**Problem to work on**
Please copy these records out word for word.

[Records from a dataset]
┌──
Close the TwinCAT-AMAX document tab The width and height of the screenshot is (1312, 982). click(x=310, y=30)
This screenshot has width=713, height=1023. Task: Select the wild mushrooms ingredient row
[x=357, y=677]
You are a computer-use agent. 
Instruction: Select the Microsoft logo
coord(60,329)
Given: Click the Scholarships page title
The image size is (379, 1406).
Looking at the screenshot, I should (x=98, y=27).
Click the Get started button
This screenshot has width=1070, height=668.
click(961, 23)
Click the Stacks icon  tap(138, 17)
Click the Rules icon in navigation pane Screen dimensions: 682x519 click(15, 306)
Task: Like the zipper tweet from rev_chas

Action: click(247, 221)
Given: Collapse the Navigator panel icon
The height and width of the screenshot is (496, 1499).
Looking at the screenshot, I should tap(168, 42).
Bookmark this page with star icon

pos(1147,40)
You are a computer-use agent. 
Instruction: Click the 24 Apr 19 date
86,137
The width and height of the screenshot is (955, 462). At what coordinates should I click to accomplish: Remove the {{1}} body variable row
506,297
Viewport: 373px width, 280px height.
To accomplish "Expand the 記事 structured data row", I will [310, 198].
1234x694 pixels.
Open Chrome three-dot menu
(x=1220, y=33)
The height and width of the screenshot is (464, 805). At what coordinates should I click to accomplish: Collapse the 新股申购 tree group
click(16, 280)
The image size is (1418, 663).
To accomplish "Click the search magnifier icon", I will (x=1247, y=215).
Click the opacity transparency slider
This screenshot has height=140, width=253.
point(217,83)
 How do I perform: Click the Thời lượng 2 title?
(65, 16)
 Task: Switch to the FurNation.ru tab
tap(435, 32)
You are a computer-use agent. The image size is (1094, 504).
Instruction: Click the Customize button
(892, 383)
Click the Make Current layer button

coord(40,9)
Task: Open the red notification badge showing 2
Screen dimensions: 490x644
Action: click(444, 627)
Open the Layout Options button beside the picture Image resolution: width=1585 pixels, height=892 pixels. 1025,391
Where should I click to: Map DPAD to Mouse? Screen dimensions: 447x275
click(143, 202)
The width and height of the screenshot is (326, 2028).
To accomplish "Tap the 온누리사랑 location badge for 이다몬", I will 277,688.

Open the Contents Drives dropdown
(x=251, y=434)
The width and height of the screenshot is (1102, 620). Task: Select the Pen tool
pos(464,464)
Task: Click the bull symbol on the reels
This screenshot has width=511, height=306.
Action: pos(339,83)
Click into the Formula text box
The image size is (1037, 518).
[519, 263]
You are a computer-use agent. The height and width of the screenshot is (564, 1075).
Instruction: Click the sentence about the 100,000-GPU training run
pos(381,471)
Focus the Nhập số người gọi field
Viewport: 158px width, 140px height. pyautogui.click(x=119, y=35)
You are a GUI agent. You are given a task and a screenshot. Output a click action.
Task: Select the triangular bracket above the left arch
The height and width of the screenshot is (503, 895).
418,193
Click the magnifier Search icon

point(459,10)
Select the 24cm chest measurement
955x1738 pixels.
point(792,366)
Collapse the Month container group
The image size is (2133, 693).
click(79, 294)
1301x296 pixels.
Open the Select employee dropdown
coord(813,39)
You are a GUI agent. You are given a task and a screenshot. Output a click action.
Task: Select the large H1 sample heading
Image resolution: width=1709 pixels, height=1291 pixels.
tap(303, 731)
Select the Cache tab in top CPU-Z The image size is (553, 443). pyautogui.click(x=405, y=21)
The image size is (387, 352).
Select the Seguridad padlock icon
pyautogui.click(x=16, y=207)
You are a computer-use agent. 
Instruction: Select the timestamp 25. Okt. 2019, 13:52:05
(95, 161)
└──
**Solution to the exercise**
Close the TwinCAT-AMAX document tab The width and height of the screenshot is (1312, 982). click(x=310, y=30)
This screenshot has width=713, height=1023. Task: Select the wild mushrooms ingredient row
[x=357, y=677]
You are a computer-use agent. 
Instruction: Select the Microsoft logo
coord(60,329)
Given: Click the Scholarships page title
The image size is (379, 1406).
Looking at the screenshot, I should (x=98, y=27).
Click the Get started button
This screenshot has width=1070, height=668.
click(961, 23)
Click the Stacks icon  tap(138, 17)
Click the Rules icon in navigation pane Screen dimensions: 682x519 click(15, 306)
Task: Like the zipper tweet from rev_chas

Action: click(247, 221)
Given: Collapse the Navigator panel icon
The height and width of the screenshot is (496, 1499).
Looking at the screenshot, I should tap(168, 42).
Bookmark this page with star icon

pos(1147,40)
You are a computer-use agent. 
Instruction: Click the 24 Apr 19 date
86,137
The width and height of the screenshot is (955, 462). At what coordinates should I click to accomplish: Remove the {{1}} body variable row
506,297
Viewport: 373px width, 280px height.
To accomplish "Expand the 記事 structured data row", I will [310, 198].
1234x694 pixels.
Open Chrome three-dot menu
(x=1220, y=33)
The height and width of the screenshot is (464, 805). At what coordinates should I click to accomplish: Collapse the 新股申购 tree group
click(16, 280)
The image size is (1418, 663).
To accomplish "Click the search magnifier icon", I will (x=1247, y=215).
Click the opacity transparency slider
This screenshot has height=140, width=253.
point(217,83)
 How do I perform: Click the Thời lượng 2 title?
(65, 16)
 Task: Switch to the FurNation.ru tab
tap(435, 32)
You are a computer-use agent. The image size is (1094, 504).
Instruction: Click the Customize button
(892, 383)
Click the Make Current layer button

coord(40,9)
Task: Open the red notification badge showing 2
Screen dimensions: 490x644
Action: click(444, 627)
Open the Layout Options button beside the picture Image resolution: width=1585 pixels, height=892 pixels. 1025,391
Where should I click to: Map DPAD to Mouse? Screen dimensions: 447x275
click(143, 202)
The width and height of the screenshot is (326, 2028).
To accomplish "Tap the 온누리사랑 location badge for 이다몬", I will 277,688.

Open the Contents Drives dropdown
(x=251, y=434)
The width and height of the screenshot is (1102, 620). Task: Select the Pen tool
pos(464,464)
Task: Click the bull symbol on the reels
This screenshot has width=511, height=306.
Action: pos(339,83)
Click into the Formula text box
The image size is (1037, 518).
[519, 263]
You are a computer-use agent. The height and width of the screenshot is (564, 1075).
Instruction: Click the sentence about the 100,000-GPU training run
pos(381,471)
Focus the Nhập số người gọi field
Viewport: 158px width, 140px height. pyautogui.click(x=119, y=35)
You are a GUI agent. You are given a task and a screenshot. Output a click action.
Task: Select the triangular bracket above the left arch
The height and width of the screenshot is (503, 895).
418,193
Click the magnifier Search icon

point(459,10)
Select the 24cm chest measurement
955x1738 pixels.
point(792,366)
Collapse the Month container group
The image size is (2133, 693).
click(79, 294)
1301x296 pixels.
Open the Select employee dropdown
coord(813,39)
You are a GUI agent. You are given a task and a screenshot. Output a click action.
Task: Select the large H1 sample heading
Image resolution: width=1709 pixels, height=1291 pixels.
tap(303, 731)
Select the Cache tab in top CPU-Z The image size is (553, 443). pyautogui.click(x=405, y=21)
The image size is (387, 352).
Select the Seguridad padlock icon
pyautogui.click(x=16, y=207)
You are a computer-use agent. 
Instruction: Select the timestamp 25. Okt. 2019, 13:52:05
(95, 161)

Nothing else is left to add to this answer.